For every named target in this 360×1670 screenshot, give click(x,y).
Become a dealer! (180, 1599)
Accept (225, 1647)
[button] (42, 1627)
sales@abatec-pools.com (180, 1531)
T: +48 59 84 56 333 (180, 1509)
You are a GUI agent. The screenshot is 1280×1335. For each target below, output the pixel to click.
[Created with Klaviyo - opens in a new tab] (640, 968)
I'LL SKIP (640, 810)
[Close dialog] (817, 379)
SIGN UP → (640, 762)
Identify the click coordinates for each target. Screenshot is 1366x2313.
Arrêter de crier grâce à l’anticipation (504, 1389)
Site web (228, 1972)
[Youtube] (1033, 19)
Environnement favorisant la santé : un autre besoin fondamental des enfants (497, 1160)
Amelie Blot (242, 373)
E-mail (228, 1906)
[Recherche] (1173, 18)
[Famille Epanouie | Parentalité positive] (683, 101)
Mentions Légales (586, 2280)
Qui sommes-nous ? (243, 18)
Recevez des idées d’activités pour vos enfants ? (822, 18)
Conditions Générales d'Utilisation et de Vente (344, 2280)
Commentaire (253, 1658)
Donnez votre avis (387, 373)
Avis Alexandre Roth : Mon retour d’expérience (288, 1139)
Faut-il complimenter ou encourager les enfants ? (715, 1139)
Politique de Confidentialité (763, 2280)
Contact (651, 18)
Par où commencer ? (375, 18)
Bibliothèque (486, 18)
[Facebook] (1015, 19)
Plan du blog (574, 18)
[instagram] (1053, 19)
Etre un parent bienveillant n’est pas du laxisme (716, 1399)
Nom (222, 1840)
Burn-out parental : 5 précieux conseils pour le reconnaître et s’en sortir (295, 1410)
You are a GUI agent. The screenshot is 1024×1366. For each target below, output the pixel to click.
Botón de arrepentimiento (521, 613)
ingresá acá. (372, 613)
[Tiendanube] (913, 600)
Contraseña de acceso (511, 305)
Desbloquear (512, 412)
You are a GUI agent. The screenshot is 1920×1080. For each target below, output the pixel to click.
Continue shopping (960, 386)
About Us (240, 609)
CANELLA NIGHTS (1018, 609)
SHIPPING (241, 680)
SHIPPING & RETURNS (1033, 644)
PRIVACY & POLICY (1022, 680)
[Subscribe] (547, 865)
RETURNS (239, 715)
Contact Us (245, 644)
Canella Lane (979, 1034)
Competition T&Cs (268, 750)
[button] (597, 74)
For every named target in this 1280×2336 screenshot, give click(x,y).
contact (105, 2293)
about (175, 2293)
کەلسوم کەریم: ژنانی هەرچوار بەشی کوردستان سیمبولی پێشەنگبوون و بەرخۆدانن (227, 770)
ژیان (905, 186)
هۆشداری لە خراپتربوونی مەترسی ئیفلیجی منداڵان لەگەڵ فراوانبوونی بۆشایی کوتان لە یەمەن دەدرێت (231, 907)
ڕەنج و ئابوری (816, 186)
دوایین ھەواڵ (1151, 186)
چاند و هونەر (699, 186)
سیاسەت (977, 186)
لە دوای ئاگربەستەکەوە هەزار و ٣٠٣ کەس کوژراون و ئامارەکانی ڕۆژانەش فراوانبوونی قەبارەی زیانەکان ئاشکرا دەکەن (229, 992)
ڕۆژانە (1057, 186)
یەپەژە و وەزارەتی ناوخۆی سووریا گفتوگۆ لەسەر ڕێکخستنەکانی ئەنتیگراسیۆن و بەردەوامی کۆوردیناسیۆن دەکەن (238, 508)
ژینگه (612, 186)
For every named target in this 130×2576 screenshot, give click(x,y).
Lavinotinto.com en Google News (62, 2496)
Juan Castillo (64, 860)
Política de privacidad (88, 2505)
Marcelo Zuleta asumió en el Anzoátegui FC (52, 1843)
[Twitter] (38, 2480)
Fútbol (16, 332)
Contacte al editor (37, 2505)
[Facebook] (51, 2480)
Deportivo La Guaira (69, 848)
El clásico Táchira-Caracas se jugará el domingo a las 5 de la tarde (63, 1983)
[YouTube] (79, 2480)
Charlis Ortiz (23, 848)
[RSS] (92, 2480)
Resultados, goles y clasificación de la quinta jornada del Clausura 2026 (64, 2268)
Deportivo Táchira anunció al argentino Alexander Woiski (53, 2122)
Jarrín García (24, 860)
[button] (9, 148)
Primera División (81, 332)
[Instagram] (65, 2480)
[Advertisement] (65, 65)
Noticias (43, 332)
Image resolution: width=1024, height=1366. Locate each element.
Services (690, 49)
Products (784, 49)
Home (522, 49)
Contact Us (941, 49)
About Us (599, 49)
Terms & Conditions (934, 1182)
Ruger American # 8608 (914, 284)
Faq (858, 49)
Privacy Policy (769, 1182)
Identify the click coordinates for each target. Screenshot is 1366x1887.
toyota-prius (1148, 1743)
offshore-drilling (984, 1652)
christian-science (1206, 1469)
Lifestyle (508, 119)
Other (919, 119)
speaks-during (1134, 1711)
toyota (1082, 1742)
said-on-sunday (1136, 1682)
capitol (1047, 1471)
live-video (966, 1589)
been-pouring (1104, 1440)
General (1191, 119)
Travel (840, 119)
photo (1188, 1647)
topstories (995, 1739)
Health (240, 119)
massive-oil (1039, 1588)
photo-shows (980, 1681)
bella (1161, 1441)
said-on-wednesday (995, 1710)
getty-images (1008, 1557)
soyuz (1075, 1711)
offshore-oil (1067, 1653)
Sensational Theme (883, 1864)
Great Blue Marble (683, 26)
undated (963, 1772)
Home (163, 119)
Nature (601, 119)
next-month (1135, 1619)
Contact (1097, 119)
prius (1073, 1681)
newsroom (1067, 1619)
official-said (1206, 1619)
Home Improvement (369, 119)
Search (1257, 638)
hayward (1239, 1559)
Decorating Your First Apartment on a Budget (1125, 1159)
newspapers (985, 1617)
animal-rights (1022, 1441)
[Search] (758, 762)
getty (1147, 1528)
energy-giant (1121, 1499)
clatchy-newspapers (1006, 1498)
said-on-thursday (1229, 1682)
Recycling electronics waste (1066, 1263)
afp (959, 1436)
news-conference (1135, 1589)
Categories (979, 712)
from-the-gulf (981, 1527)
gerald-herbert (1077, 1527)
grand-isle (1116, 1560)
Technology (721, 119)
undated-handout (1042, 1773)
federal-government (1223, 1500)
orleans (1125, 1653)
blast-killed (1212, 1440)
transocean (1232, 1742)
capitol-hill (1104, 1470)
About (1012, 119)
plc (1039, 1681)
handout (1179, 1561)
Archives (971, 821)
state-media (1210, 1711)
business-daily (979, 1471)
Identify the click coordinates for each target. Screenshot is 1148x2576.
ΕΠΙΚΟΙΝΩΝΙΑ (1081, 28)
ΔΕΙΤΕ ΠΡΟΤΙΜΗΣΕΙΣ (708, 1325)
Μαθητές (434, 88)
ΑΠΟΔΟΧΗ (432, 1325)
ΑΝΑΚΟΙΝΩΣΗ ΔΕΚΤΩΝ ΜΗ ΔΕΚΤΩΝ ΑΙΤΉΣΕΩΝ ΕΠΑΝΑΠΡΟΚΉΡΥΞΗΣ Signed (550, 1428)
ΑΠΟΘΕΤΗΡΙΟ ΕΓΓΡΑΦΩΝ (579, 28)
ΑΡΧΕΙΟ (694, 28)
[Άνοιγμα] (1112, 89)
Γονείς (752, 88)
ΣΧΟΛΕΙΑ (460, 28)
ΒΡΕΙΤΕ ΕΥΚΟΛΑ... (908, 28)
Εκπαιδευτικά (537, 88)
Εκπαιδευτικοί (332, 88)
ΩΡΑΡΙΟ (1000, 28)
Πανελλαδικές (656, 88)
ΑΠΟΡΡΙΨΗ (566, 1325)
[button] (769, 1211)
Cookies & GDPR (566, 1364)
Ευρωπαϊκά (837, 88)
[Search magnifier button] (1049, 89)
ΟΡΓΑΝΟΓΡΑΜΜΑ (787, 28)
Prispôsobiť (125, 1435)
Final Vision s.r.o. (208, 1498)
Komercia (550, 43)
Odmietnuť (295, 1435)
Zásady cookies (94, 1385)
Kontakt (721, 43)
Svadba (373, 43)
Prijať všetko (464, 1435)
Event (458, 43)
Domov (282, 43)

************

» Your instructions:
From the material above, copy exactly the lines between the line holding "ingresá acá. (372, 613)" and the line holding "Screenshot is 1366x1887.", inclusive, and only those.

» Response to this task:
ingresá acá. (372, 613)
[Tiendanube] (913, 600)
Contraseña de acceso (511, 305)
Desbloquear (512, 412)
You are a GUI agent. The screenshot is 1920×1080. For each target below, output the pixel to click.
Continue shopping (960, 386)
About Us (240, 609)
CANELLA NIGHTS (1018, 609)
SHIPPING (241, 680)
SHIPPING & RETURNS (1033, 644)
PRIVACY & POLICY (1022, 680)
[Subscribe] (547, 865)
RETURNS (239, 715)
Contact Us (245, 644)
Canella Lane (979, 1034)
Competition T&Cs (268, 750)
[button] (597, 74)
For every named target in this 1280×2336 screenshot, give click(x,y).
contact (105, 2293)
about (175, 2293)
کەلسوم کەریم: ژنانی هەرچوار بەشی کوردستان سیمبولی پێشەنگبوون و بەرخۆدانن (227, 770)
ژیان (905, 186)
هۆشداری لە خراپتربوونی مەترسی ئیفلیجی منداڵان لەگەڵ فراوانبوونی بۆشایی کوتان لە یەمەن دەدرێت (231, 907)
ڕەنج و ئابوری (816, 186)
دوایین ھەواڵ (1151, 186)
چاند و هونەر (699, 186)
سیاسەت (977, 186)
لە دوای ئاگربەستەکەوە هەزار و ٣٠٣ کەس کوژراون و ئامارەکانی ڕۆژانەش فراوانبوونی قەبارەی زیانەکان ئاشکرا دەکەن (229, 992)
ڕۆژانە (1057, 186)
یەپەژە و وەزارەتی ناوخۆی سووریا گفتوگۆ لەسەر ڕێکخستنەکانی ئەنتیگراسیۆن و بەردەوامی کۆوردیناسیۆن دەکەن (238, 508)
ژینگه (612, 186)
For every named target in this 130×2576 screenshot, give click(x,y).
Lavinotinto.com en Google News (62, 2496)
Juan Castillo (64, 860)
Política de privacidad (88, 2505)
Marcelo Zuleta asumió en el Anzoátegui FC (52, 1843)
[Twitter] (38, 2480)
Fútbol (16, 332)
Contacte al editor (37, 2505)
[Facebook] (51, 2480)
Deportivo La Guaira (69, 848)
El clásico Táchira-Caracas se jugará el domingo a las 5 de la tarde (63, 1983)
[YouTube] (79, 2480)
Charlis Ortiz (23, 848)
[RSS] (92, 2480)
Resultados, goles y clasificación de la quinta jornada del Clausura 2026 (64, 2268)
Deportivo Táchira anunció al argentino Alexander Woiski (53, 2122)
Jarrín García (24, 860)
[button] (9, 148)
Primera División (81, 332)
[Instagram] (65, 2480)
[Advertisement] (65, 65)
Noticias (43, 332)
Image resolution: width=1024, height=1366. Locate each element.
Services (690, 49)
Products (784, 49)
Home (522, 49)
Contact Us (941, 49)
About Us (599, 49)
Terms & Conditions (934, 1182)
Ruger American # 8608 (914, 284)
Faq (858, 49)
Privacy Policy (769, 1182)
Identify the click coordinates for each target. Screenshot is 1366x1887.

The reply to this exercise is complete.